Thursday, October 06, 2011

Probability


I just received Schaum's "Probability and Statistics" and other stats textbooks from Amazon. I use probability in my work but what it is? why everything works by it? Prof. Stephen Hu tries to explain probability. He says that quantum collapse (what it is?) is not necessary, probability can be explained by assuming that each time there is a decision-making event, reality splits into different universes: one universe gets decision A and the other gets decision B. To the observer in any of the universes, the effect is the same as probability. I'll consult it with Koko (her pet cat - see pic - inherited from the late Schrodiger, must know. She lives concurrently in this and infinite other universes.)

16 comments:

zarkov01 said...

Steve Hsu is trying to explain how probability gets used in quantum mechanics, and get around the need for that "collapse of the wave function." I think this is what is known as a "realization" in probability theory. So if X is a random variable, the event X= x is a realization of the random variable. Kolmogorov put all this on an axiomatic basis.

I haven't seen the Schaum book, but I can say that in my opinion you should get "Introduction to Probability" Vol I by William Feller. This is the best book ever written on elementary probability theory. But stay away from Vol II, which is awful. Vol I mostly deals with discrete sample spaces. The other good introductory book is the one by Papoulis which presents probability from an engineering viewpoint. A classic and very good for beginners. The statistics part should be done with a separate book. If probability is the forward problem, then statistics is the inverse problem. Hogg and Craig is a good standard introduction. If you want to go the Bayesian route than get Andrew Gelman's book.

I think a water engineer would need statistics for measurement error analysis. Hydrology uses statistics. You might also want to read up on extreme value theory. Engineers who design structures really need extreme value theory. The classic work is the one by Gumbel, but that completely obsolete. Get the book by Stuart Coles, which is very good and up to date.

Any way that's my two cents on a subject that I have experience with.

J said...

Thank you.

I use statistics in water engineering mostly to calculate optimal sizes of systems, probabilities of events such as storms, failures, and so on. Excel is enough for my needs.

J said...

» LIST OF TASKS
(a) Print the part of the probability blog post starting at "I think a water" and ending at "up to date.".
(b) Answer these questions from the probability blog post:
(i) Which book does the commenter zarkov01 call the best ever written on elementary probability theory?
(ii) Whose book on extreme value theory does that commenter recommend as very good and up to date?
(iii) What tool does J say is enough for J's needs?
(c) Write the next part of the probability blog post, picking up after its final line.

» RAW DATA
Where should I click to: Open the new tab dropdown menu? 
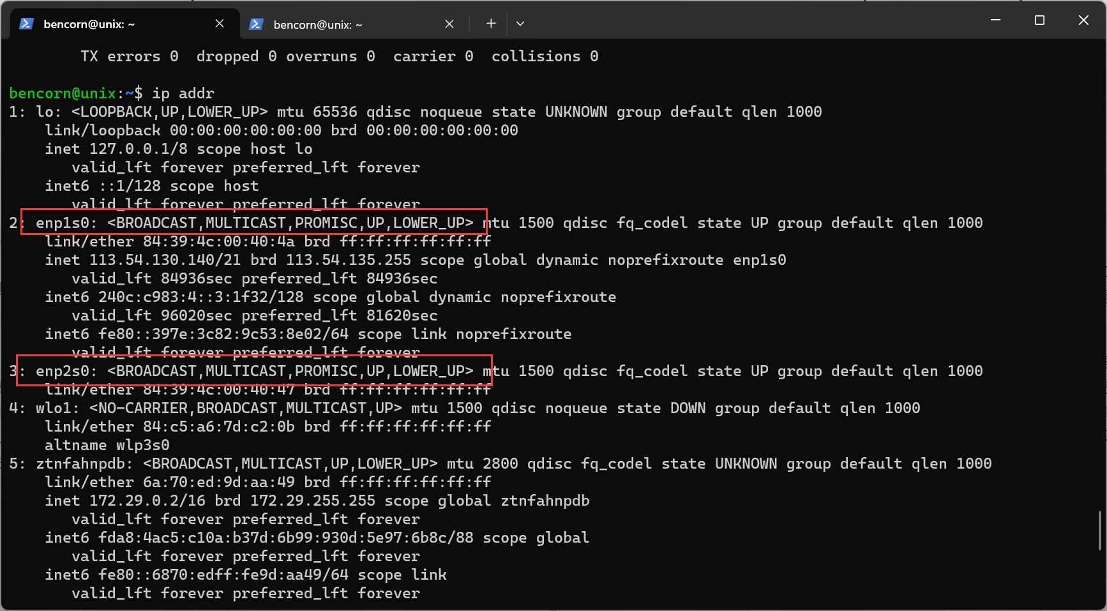point(520,24)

» THE REPLIES
(a)
I think a water engineer would need statistics for measurement error analysis. Hydrology uses statistics. You might also want to read up on extreme value theory. Engineers who design structures really need extreme value theory. The classic work is the one by Gumbel, but that completely obsolete. Get the book by Stuart Coles, which is very good and up to date.

(b)
(i) "Introduction to Probability" Vol I by William Feller
(ii) Stuart Coles
(iii) Excel

(c)
Schaum contains solved problems that I use in my classes. It is not free from mistakes.

zarkov01 said...

Do not use Excel for statistical calculations. Perhaps the current version has fixed the numerous problems. But I would check before using. McCullough ran tests on many packages and Excel came out the worst. So bad he recommends against it use. http://www.forecastingprinciples.com/files/McCullough.pdf

The most accurate package, the only one that ran perfectly on all tests was Mathematica.

I recommend the R package which is available for free and is maintained by a community of users and developers. R has become the lingua franca in the academic statistics community.

I use Mathematica, but you might find it too expensive, although they sell a home version. The Mathematica people (Wolfram Research) now take statistics very seriously and version 8 has a tremendous amount of probability and statistics.

Depending on the problem, you might get a seriously erroneous result with Excel. Stay away.

Sounds like you need extreme value and reliability methods in your work. Get the Leemis book on reliability. The best introduction.

Since you consult you can't afford to make an error. In the U.S. you would need to have errors and omissions insurance. If you got a wrong number out of Excel and that caused your client to suffer, you could get sued. I would not like to have to explain in court why I ignored the warnings about Excel.

Anonymous said...

So that means that there's some alternate universe where Dr. Mengele pointed the other way and did not spare my father's life and in that universe there's no me?

K

Anonymous said...

K, you should try to put it behind you. Your family has suffered enough, I suspect.

Anon.

Anonymous said...

This is a tough thing to put behind you - to know that your grandparents and aunts and uncles and cousins have no graves, that they are just some ashes in a Polish field mixed with the ashes of a million other Jews. That if some man had twitched his thumb in another direction there would be no you (in this universe) . Easy for you to say.

K

Anonymous said...

Not so easy, actually. We also fought the war, both wars actually, at some cost.

Anon.

Anonymous said...

My father used to tell me that in his early days in America people used to approach him (if they learned he was a Holocaust survivor) and tell him things like, "you know that we had rationing - you could only get x lbs. of meat every week." This to a man who had nearly starved to death in the Nazi camps.

K

J said...

Dr Zarkov,

I have access but dont use the programs you mention. As said, Excel is more than enough for my limited needs.

I dont live in the academy and those reading my reports and designs are unable or have no interest or time to revise my calculations. On the contrary, I have found ignorance and dislike for them - judges in particular hate probabilities and equations.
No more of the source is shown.